=== Material provided ===
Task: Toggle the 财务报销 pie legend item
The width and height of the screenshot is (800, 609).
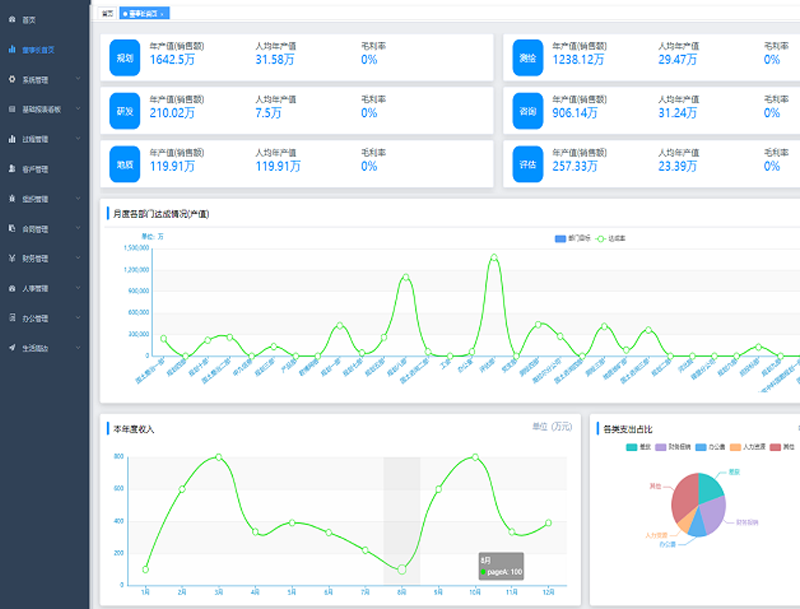Action: tap(673, 447)
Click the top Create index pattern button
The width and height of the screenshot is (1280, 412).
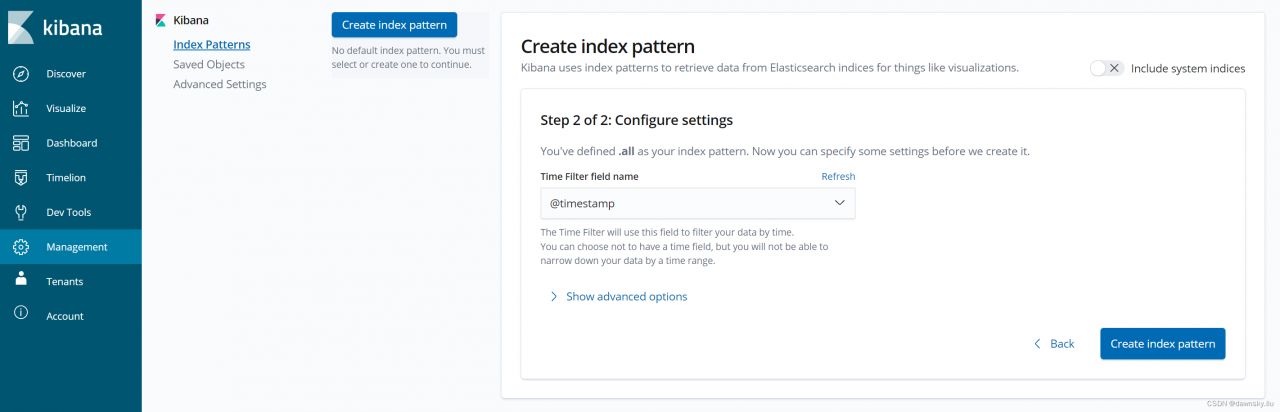pos(394,25)
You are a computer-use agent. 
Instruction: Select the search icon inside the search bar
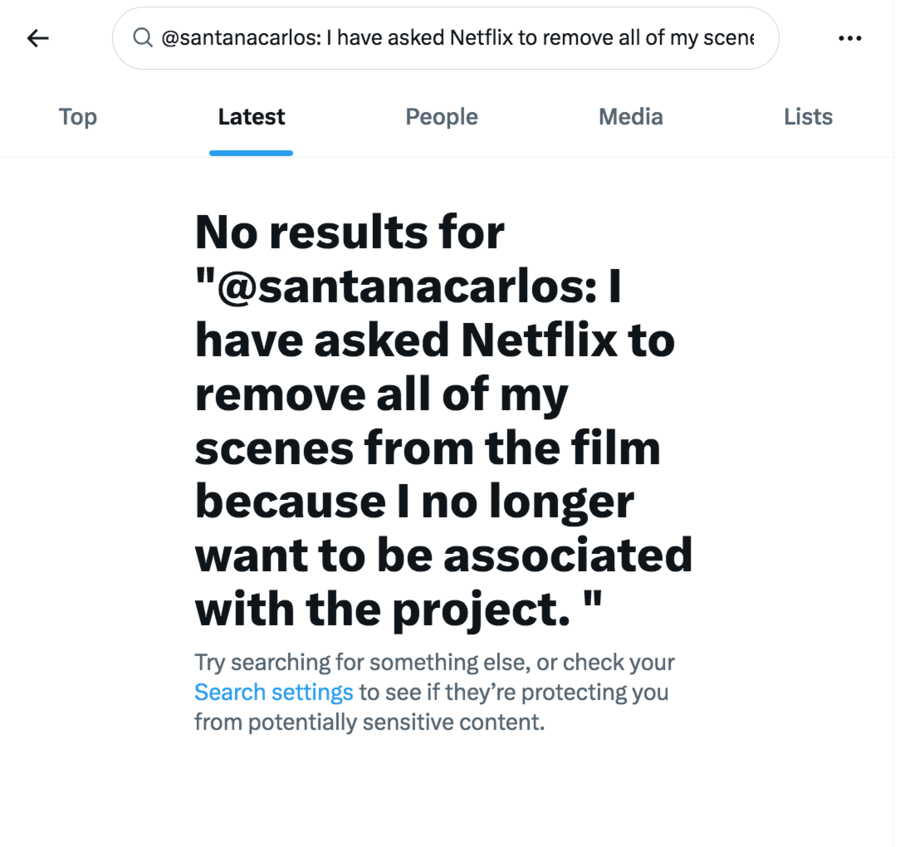pyautogui.click(x=143, y=38)
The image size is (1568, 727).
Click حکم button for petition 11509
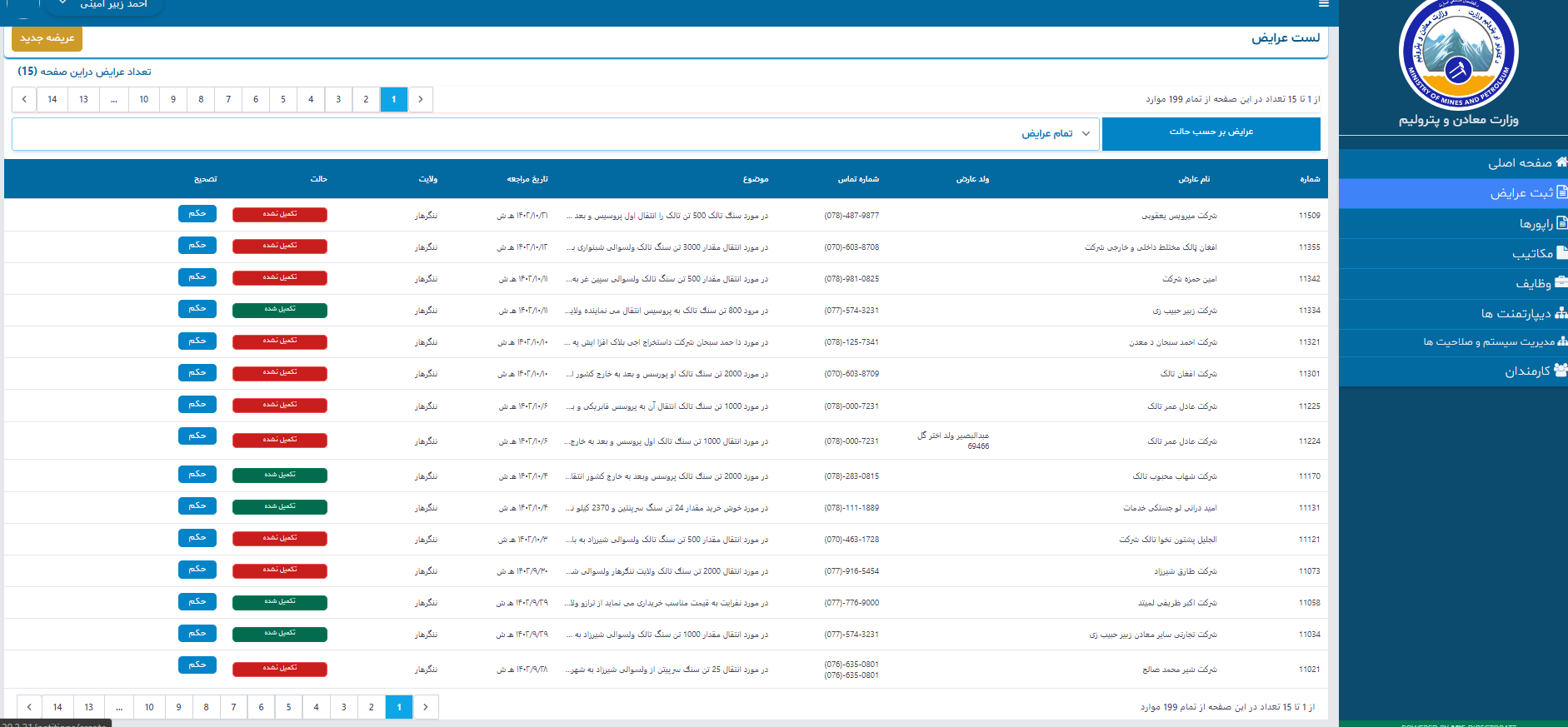click(x=197, y=214)
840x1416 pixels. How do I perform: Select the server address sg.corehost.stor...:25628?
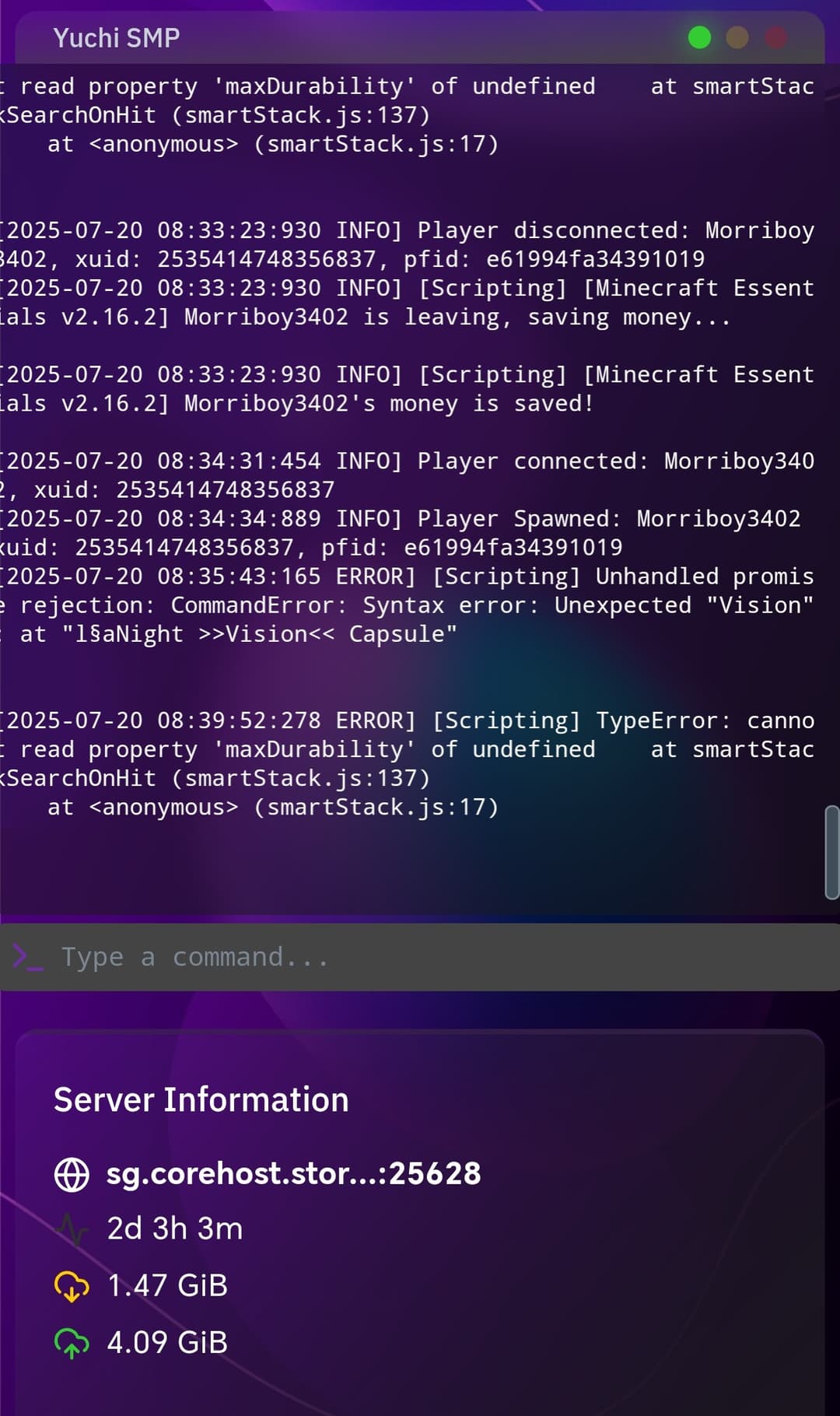pos(293,1173)

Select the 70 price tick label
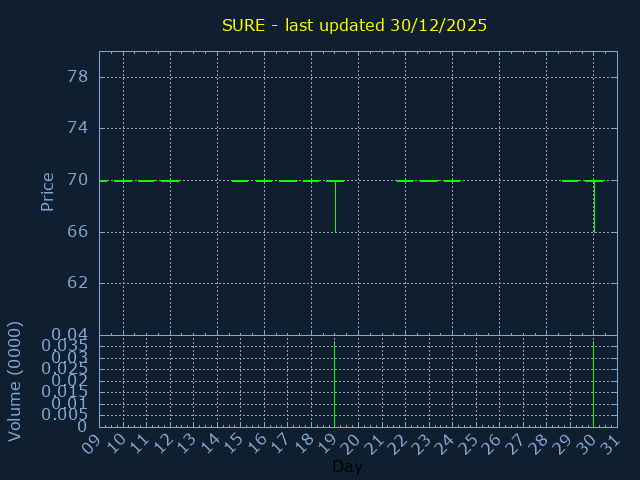click(79, 180)
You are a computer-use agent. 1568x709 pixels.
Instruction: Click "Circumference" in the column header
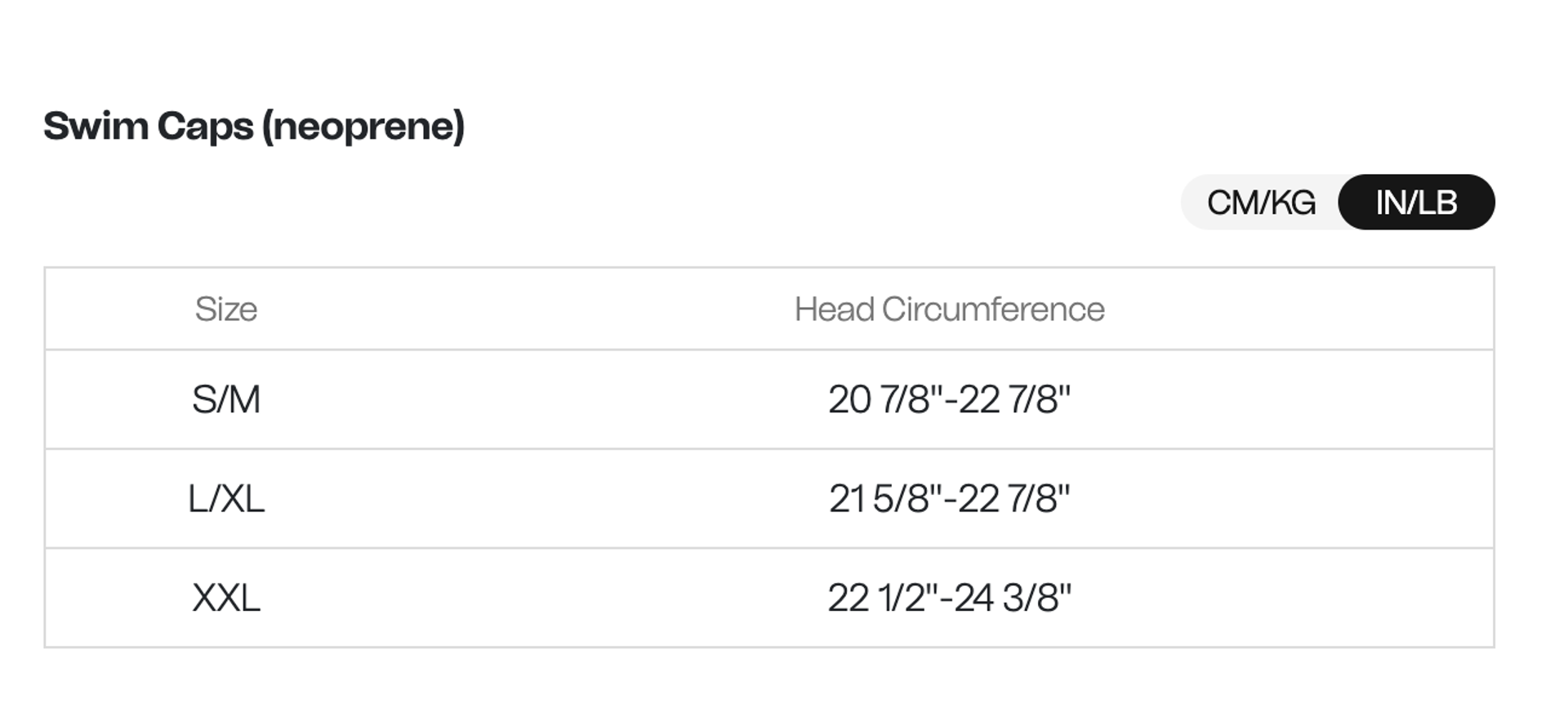993,310
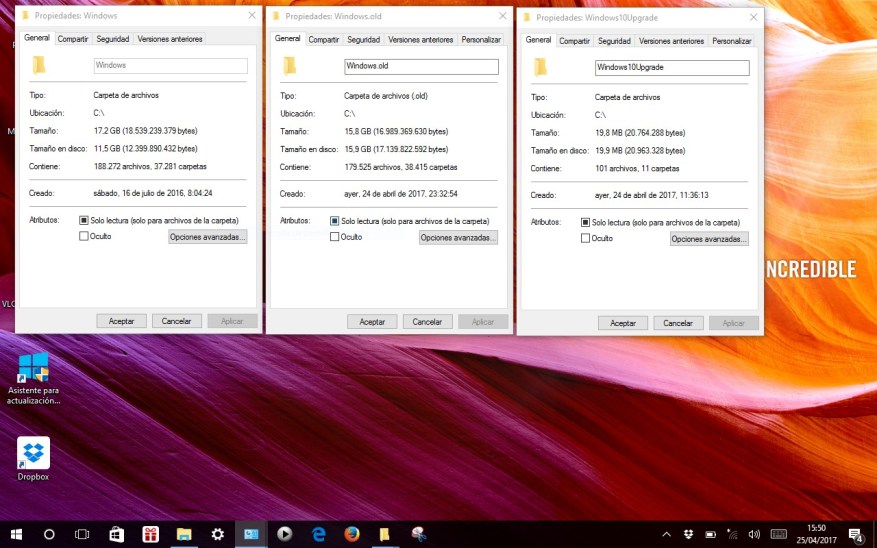Toggle Solo lectura checkbox in Windows.old properties
877x548 pixels.
pyautogui.click(x=335, y=221)
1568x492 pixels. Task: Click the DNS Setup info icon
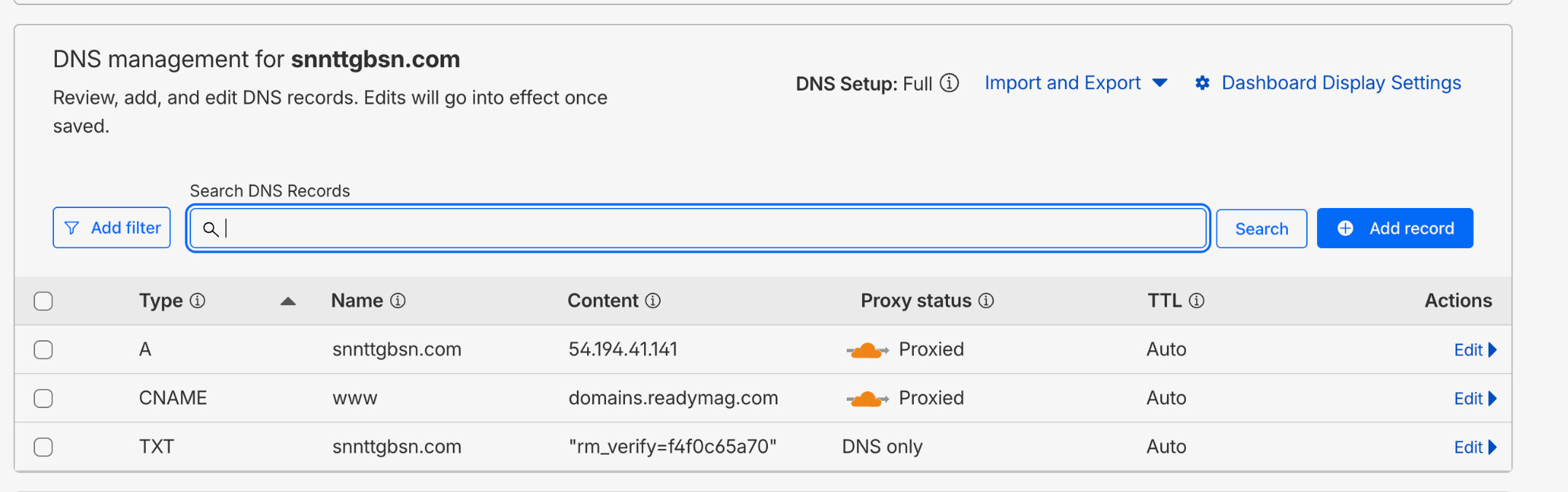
===
--- Description of the task ---
Each line carrying the string "agent" should be copied out from the entries.

--- Your response ---
You are a computer-use agent. 
You are a computer-use agent. 1568x709 pixels.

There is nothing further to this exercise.